The management and maintenance of reinforced concrete structures are essential for ensuring their durability and safety. For example, de-icing salts are used in bridge decks to deal with corrosion of steel rebars. Contribution 11 investigated the use of de-icing salts on a bridge repaired in 2020 and suggested that additional high-performance waterproof treatments during the construction phases are essential to ensure the safety of such critical structures.

Papers 2, 3, 4, 7, and 14 presented experimental characterizations of the mechanical behavior of structural concrete and their quantitative results. The experiments on soil-foundation interaction explored the use of fiber-reinforced polymers and cementitious matrices for structural retrofitting of existing structures. These studies employed appropriate analyses and non-destructive testing methods to validate the safety indexes of existing buildings.

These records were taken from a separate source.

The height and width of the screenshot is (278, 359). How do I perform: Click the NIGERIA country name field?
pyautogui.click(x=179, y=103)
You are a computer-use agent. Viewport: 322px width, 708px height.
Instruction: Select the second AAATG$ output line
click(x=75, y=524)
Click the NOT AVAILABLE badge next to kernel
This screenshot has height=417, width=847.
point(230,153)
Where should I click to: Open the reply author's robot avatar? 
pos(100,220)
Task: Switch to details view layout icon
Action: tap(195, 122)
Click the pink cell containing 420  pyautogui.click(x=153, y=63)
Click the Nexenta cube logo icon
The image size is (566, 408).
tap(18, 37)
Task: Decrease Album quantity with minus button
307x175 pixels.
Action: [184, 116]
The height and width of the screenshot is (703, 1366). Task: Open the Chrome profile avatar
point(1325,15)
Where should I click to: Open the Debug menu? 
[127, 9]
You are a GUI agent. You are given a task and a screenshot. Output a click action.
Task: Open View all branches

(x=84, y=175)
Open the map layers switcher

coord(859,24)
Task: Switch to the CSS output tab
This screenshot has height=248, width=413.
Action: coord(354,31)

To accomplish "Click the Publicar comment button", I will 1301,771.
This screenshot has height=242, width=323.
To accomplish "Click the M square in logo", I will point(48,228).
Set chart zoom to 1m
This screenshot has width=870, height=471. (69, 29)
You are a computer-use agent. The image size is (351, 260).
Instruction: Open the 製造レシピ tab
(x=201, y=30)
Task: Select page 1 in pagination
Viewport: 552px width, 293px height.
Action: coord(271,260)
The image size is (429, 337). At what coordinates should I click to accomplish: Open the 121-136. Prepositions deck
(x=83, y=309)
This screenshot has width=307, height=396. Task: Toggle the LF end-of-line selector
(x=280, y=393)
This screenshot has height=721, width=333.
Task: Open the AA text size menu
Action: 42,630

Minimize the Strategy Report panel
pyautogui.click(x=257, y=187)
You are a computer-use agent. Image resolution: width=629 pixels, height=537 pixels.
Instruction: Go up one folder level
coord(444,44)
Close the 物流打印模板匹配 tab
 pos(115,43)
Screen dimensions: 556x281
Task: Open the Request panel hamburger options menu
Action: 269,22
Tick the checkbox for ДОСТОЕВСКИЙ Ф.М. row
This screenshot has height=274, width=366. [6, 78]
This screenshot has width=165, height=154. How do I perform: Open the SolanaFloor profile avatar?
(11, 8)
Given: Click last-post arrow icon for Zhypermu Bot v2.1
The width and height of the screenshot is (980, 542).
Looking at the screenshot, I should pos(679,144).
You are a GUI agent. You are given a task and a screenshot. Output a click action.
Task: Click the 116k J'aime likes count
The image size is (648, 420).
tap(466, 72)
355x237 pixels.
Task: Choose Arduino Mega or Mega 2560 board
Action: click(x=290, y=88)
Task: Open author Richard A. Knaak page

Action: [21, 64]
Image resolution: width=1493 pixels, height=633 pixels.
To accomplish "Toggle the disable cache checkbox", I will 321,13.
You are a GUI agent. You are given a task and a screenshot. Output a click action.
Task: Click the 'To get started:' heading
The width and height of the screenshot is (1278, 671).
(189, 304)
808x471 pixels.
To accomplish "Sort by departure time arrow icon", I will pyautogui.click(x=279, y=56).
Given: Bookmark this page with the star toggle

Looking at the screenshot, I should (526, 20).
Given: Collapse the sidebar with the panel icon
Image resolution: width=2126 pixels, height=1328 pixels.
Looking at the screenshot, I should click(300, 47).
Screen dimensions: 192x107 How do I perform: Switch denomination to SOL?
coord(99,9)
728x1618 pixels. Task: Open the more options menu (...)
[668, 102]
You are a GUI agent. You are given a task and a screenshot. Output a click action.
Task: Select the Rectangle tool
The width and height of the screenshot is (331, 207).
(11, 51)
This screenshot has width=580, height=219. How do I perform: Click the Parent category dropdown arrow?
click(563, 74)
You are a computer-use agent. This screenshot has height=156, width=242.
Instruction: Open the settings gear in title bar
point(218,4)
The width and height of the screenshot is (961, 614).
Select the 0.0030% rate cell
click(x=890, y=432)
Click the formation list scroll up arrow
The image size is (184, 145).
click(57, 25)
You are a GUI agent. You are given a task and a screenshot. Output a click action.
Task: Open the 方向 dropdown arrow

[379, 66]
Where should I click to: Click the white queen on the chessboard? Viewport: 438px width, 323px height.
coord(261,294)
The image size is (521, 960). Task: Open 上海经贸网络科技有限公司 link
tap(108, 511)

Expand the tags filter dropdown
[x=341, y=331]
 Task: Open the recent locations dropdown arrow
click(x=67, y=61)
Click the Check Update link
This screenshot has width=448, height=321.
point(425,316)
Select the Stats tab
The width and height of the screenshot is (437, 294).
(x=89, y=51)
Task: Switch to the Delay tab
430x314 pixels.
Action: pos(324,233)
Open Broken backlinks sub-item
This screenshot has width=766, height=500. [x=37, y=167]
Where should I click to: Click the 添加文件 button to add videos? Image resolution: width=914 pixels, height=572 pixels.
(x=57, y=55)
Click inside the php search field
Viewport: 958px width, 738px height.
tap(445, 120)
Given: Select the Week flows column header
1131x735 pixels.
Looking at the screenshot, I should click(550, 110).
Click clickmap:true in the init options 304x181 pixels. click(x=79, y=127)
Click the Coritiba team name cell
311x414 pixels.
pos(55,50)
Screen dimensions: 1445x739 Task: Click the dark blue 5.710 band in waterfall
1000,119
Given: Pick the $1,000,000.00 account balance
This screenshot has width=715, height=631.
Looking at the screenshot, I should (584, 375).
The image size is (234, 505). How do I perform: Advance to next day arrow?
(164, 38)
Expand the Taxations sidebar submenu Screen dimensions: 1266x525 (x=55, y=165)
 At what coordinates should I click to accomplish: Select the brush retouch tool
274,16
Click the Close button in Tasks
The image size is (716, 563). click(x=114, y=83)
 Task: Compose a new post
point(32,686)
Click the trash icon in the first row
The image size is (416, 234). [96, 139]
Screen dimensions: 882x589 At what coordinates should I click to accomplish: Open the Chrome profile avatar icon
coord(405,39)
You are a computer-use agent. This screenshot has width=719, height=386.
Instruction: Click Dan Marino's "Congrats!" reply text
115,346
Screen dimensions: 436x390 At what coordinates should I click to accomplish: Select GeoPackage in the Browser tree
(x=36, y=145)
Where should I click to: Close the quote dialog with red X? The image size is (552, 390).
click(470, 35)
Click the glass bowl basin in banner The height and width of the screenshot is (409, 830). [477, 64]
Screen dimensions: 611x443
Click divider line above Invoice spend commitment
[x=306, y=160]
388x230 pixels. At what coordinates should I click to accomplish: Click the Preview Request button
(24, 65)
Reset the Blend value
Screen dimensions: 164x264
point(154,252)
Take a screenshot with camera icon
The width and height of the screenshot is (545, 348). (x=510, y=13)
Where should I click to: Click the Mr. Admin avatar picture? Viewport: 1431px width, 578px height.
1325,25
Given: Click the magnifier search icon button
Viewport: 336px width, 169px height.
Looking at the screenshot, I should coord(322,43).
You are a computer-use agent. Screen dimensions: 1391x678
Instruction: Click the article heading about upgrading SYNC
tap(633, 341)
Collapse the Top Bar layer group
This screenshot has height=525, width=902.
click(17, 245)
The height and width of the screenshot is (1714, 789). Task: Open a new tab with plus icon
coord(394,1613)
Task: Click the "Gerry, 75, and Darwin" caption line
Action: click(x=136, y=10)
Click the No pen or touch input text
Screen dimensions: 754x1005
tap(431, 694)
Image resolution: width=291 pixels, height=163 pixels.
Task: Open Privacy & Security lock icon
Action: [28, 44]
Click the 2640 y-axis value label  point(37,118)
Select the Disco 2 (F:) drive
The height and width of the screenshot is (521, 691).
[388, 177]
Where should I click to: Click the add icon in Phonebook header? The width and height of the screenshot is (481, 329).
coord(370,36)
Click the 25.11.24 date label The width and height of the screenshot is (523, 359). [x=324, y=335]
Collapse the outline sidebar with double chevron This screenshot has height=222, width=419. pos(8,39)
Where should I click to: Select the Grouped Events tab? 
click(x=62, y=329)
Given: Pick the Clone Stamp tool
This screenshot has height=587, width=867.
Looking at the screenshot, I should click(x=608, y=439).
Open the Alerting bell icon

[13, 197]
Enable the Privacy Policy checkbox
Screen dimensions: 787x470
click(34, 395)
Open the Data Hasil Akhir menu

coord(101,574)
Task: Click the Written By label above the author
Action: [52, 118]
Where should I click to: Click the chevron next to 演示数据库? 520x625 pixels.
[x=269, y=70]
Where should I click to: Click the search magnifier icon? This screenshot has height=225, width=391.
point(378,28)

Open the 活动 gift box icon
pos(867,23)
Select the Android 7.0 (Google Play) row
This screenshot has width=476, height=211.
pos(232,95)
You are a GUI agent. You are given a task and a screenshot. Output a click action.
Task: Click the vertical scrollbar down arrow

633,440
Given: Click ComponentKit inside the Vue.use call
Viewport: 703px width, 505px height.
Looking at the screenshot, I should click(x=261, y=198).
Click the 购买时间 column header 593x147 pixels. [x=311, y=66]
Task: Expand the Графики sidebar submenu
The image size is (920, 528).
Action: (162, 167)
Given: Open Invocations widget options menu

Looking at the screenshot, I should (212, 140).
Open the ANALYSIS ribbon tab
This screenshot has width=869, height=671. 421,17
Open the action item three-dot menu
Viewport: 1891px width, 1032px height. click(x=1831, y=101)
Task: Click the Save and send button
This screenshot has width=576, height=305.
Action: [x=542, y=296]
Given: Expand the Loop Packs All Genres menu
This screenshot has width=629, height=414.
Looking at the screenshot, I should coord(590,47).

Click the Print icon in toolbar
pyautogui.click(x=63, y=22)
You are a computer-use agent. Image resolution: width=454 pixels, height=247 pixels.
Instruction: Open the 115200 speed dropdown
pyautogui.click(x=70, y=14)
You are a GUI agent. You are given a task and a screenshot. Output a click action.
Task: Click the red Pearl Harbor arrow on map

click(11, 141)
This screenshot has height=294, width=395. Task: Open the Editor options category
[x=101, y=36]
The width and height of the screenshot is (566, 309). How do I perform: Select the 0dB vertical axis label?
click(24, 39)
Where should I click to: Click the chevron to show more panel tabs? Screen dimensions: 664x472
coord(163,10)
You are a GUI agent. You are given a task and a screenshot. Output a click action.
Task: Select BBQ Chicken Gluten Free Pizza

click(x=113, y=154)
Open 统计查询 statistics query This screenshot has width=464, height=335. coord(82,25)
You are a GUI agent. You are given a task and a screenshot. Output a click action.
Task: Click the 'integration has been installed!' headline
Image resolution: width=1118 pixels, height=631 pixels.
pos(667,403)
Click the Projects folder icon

Studies 5 and 6 evaluated the structural behavior of concrete through experimental and numerical tests, focusing on the effect of seismic action. Their objective was to propose methodologies for achieving resilient building designs while prioritizing the safety of occupants. Moreover, these studies tackled the challenge of maintaining aesthetic standards in new structures without compromising seismic safety.

This editorial highlights the power of the current numerical analysis tools and innovative retrofit solutions for seismic assessment of existing reinforced concrete buildings. Seismically vulnerable structures can undergo reinforcement using auxiliary reinforced concrete structures and infills. Alternatively, advanced numerical methods like Monte Carlo simulations can aid in designing resilient structures without sacrificing aesthetic considerations.

Studies 8, 12, and 13 used the latest technological advances, such as ML and AI, to analyze large databases to improve experiment designs, optimize concrete dosage parameters, and estimate concrete’s mechanical properties. ML methods are applied to classical problems in concrete technology, such as predicting the properties of fresh and hardened conventional and self-compacting concrete mixes along with the effects of adding waste materials.

AI algorithms, such as Procedural Binary Particle Swarm Optimization, can be trained to accurately estimate concrete mixture properties like density and compressive strength values. These proposed AI methodologies prove instrumental in developing sustainable concrete due to their rapidity, precision, and cost-effectiveness.


In summary, despite cement's long-standing environmental challenges, research efforts have persisted, focusing on innovative and eco-friendly infrastructure solutions while also prioritizing the preservation of historical structures.

Emerging approaches in construction materials, such as utilizing recycled materials and supplementary cementitious materials, alongside effective preservation techniques, aim to address environmental concerns while ensuring infrastructure longevity and safety.

A wide array of disciplines and continually evolving numerical analysis methods are deployed to assess the structural integrity of concrete buildings and infrastructure against seismic forces. However, the variability in seismic standards across regions poses challenges to drawing universal conclusions on resilient building design.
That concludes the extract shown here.